Liu Linjing, Chen Xingjian, Petinrin Olutomilayo Olayemi, Zhang Weitong, Rahaman Saifur, Tang Zhi-Ri, Wong Ka-Chun
Department of Computer Science, City University of Hong Kong, Hong Kong, China.
Hong Kong Institute for Data Science, City University of Hong Kong, Hong Kong, China.
Life (Basel). 2021 Jun 30;11(7):638. doi: 10.3390/life11070638.

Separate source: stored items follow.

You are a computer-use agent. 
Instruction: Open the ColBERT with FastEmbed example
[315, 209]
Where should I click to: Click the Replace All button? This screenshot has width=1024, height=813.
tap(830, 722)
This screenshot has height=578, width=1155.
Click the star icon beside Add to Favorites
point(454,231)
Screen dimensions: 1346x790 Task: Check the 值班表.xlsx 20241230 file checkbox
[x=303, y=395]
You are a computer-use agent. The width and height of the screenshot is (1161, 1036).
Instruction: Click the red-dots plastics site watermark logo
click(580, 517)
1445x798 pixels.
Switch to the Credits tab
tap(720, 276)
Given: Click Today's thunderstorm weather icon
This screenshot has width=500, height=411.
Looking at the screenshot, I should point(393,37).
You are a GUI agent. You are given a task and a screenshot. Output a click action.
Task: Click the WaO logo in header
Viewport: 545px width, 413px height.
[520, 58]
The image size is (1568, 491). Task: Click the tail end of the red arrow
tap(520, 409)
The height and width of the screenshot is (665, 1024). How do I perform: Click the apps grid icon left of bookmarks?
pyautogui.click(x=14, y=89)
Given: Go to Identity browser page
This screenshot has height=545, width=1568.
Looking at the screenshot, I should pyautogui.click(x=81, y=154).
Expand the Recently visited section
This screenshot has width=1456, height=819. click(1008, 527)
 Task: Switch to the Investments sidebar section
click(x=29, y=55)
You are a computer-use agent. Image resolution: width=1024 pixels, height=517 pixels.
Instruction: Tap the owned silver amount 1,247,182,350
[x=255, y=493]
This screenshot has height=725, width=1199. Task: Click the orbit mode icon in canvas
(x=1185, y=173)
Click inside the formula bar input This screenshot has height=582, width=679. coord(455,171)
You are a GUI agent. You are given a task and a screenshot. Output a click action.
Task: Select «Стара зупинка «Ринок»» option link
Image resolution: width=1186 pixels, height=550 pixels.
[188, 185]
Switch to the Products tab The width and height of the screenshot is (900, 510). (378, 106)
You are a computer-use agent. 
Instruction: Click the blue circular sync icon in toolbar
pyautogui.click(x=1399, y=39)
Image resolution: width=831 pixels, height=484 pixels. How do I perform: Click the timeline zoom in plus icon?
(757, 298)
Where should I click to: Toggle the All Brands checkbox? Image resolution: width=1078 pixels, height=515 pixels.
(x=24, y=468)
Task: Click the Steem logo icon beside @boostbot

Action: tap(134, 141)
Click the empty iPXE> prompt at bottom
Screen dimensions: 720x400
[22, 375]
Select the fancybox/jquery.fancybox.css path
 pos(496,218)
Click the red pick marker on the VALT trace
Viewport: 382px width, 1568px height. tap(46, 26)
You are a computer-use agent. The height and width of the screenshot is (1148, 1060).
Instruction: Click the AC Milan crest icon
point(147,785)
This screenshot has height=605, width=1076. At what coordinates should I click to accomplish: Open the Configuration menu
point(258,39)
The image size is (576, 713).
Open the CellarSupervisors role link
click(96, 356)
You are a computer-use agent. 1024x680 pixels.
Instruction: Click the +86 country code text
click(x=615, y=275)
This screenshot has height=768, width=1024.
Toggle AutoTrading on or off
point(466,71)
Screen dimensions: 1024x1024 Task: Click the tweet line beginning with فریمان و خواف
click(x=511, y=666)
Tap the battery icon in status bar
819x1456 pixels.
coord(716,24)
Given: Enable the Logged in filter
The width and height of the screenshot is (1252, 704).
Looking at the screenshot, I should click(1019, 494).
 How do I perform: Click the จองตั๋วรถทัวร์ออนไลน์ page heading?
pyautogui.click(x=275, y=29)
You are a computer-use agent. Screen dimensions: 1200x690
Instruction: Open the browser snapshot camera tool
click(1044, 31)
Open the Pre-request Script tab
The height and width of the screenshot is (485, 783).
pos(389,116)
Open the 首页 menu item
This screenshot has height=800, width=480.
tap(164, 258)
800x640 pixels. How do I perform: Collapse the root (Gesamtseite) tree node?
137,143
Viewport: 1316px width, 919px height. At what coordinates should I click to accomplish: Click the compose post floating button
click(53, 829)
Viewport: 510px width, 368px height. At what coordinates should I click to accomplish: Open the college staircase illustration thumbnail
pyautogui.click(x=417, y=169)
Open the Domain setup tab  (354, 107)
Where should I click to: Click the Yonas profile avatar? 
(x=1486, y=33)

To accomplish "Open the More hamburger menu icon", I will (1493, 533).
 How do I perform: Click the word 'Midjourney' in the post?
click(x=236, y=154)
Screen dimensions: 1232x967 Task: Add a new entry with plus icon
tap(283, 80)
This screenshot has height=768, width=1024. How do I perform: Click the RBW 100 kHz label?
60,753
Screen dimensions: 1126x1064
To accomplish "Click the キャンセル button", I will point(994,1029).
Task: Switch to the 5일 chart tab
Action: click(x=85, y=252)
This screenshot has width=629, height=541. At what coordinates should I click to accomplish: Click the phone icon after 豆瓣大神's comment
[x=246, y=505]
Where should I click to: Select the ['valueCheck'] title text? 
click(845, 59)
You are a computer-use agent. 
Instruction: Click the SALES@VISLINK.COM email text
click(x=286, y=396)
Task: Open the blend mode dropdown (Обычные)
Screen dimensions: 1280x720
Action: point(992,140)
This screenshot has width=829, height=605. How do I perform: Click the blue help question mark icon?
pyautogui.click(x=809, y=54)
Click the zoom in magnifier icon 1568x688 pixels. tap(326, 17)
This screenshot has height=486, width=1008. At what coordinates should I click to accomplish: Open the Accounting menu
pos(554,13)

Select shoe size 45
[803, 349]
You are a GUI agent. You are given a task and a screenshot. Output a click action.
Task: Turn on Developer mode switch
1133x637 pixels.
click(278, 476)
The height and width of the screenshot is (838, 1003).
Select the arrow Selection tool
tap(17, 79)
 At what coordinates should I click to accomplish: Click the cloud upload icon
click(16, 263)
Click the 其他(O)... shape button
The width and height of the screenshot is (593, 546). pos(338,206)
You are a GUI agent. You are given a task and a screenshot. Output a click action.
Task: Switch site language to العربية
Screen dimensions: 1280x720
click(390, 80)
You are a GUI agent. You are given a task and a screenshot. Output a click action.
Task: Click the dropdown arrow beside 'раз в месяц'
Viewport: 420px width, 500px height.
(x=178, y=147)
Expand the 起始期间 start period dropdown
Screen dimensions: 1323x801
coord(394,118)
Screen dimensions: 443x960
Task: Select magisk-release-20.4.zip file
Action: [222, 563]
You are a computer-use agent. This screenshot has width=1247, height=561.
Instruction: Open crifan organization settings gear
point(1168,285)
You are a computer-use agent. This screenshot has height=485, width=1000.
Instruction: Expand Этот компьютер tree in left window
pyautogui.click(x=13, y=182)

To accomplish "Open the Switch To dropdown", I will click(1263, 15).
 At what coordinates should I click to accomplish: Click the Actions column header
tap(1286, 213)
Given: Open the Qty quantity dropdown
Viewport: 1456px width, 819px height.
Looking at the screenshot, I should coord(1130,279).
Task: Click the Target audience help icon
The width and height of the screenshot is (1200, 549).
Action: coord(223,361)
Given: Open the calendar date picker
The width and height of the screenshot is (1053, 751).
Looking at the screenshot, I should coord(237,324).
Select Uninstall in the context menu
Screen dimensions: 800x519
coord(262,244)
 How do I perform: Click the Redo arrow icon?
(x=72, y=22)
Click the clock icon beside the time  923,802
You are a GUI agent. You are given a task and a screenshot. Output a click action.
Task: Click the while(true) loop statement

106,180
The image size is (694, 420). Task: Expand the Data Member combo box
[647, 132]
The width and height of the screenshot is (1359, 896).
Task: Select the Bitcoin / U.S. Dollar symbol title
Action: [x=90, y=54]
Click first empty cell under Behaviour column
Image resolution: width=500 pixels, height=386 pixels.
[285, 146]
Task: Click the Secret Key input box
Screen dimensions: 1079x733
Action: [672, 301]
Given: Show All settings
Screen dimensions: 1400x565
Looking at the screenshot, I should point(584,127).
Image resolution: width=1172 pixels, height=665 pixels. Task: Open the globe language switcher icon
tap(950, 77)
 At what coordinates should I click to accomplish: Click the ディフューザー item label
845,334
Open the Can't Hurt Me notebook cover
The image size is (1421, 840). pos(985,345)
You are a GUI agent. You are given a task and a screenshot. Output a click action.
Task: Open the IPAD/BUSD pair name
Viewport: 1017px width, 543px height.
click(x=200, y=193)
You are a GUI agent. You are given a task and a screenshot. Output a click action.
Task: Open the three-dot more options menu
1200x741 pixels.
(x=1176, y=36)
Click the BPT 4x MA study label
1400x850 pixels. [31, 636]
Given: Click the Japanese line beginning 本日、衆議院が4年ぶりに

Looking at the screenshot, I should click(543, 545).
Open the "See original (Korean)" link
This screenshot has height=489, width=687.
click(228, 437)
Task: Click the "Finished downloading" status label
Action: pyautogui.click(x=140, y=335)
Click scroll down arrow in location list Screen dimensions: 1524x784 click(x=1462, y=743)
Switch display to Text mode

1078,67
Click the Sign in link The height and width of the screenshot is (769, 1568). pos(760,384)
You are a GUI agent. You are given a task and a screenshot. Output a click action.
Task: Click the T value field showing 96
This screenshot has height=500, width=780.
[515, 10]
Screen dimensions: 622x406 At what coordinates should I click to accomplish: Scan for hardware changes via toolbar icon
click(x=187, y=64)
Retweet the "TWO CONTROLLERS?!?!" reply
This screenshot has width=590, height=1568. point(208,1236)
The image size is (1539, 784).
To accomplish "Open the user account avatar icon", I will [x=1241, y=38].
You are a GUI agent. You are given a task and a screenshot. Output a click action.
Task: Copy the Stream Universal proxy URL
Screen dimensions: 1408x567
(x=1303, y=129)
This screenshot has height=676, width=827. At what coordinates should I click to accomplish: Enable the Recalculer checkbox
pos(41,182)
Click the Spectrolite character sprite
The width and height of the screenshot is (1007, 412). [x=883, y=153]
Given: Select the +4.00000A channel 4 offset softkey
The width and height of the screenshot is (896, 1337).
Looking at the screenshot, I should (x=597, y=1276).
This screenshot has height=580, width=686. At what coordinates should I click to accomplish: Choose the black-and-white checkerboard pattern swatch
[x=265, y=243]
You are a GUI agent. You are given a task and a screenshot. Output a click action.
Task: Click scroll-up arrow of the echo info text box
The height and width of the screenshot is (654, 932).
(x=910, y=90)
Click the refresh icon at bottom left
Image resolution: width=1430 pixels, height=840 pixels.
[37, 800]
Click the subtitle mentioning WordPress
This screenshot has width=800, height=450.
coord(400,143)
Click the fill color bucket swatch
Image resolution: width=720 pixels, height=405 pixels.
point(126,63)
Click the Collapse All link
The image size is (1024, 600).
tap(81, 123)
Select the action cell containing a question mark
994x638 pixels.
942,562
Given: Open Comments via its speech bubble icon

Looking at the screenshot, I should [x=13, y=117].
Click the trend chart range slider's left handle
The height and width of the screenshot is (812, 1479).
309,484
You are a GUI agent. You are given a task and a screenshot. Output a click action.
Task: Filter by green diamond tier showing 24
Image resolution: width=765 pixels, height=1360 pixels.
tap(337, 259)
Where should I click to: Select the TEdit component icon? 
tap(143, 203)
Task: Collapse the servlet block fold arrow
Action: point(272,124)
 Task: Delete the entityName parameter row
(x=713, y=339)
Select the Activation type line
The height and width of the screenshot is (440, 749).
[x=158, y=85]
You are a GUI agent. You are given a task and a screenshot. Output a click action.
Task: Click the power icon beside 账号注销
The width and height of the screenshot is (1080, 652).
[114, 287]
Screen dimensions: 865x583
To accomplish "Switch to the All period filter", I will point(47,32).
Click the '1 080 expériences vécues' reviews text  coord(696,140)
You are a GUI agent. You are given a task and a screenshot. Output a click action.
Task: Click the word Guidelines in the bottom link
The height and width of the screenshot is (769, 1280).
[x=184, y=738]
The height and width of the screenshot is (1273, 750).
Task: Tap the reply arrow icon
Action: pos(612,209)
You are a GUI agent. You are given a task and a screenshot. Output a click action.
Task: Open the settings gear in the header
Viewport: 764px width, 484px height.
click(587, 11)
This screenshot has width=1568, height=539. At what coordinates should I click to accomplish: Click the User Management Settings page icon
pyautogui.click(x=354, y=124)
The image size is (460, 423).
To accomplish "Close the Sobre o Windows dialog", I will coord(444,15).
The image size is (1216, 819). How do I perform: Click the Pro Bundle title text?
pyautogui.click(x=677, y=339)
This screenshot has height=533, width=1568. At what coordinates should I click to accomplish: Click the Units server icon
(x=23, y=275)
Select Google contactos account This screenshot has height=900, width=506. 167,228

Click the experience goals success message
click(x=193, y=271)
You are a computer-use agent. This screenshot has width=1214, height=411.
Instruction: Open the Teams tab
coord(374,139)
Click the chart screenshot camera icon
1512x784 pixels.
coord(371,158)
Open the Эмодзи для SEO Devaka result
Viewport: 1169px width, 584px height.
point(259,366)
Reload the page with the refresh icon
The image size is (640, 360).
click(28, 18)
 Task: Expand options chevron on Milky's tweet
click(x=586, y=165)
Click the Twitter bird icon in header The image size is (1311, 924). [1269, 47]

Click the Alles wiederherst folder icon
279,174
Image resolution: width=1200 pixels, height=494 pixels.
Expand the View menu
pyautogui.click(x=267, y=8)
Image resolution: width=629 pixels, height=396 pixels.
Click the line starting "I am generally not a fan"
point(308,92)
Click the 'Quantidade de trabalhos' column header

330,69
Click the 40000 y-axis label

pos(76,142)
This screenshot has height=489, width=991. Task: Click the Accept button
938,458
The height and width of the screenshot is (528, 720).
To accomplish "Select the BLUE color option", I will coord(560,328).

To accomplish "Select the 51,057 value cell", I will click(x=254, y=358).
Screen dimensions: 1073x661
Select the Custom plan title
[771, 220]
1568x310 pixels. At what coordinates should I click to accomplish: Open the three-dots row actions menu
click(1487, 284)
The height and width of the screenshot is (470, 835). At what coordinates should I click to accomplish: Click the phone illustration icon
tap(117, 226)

With the advances of liquid biopsy technology, there is increasing evidence that body fluid such as blood, urine, and saliva could harbor the potential biomarkers associated with tumor origin. Traditional correlation analysis methods are no longer sufficient to capture the high-resolution complex relationships between biomarkers and cancer subtype heterogeneity. To address the challenge, researchers proposed machine learning techniques with liquid biopsy data to explore the essence of tumor origin together. In this survey, we review the machine learning protocols and provide corresponding code demos for the approaches mentioned. We discuss algorithmic principles and frameworks extensively developed to reveal cancer mechanisms and consider the future prospects in biomarker exploration and cancer diagnostics.
随着液体活检技术的进步,越来越多的证据表明,血液、尿液和唾液等体液中可能存在与肿瘤起源相关的潜在生物标志物。传统的相关性分析方法已不足以捕捉生物标志物与癌症亚型异质性之间的高分辨率复杂关系。为应对这一挑战,研究人员提出了利用液体活检数据的机器学习技术,以共同探索肿瘤起源的本质。在本次综述中,我们回顾了机器学习方案,并为上述方法提供了相应的代码演示。我们广泛讨论了为揭示癌症机制而大力发展的算法原理和框架,并考虑了生物标志物探索和癌症诊断的未来前景。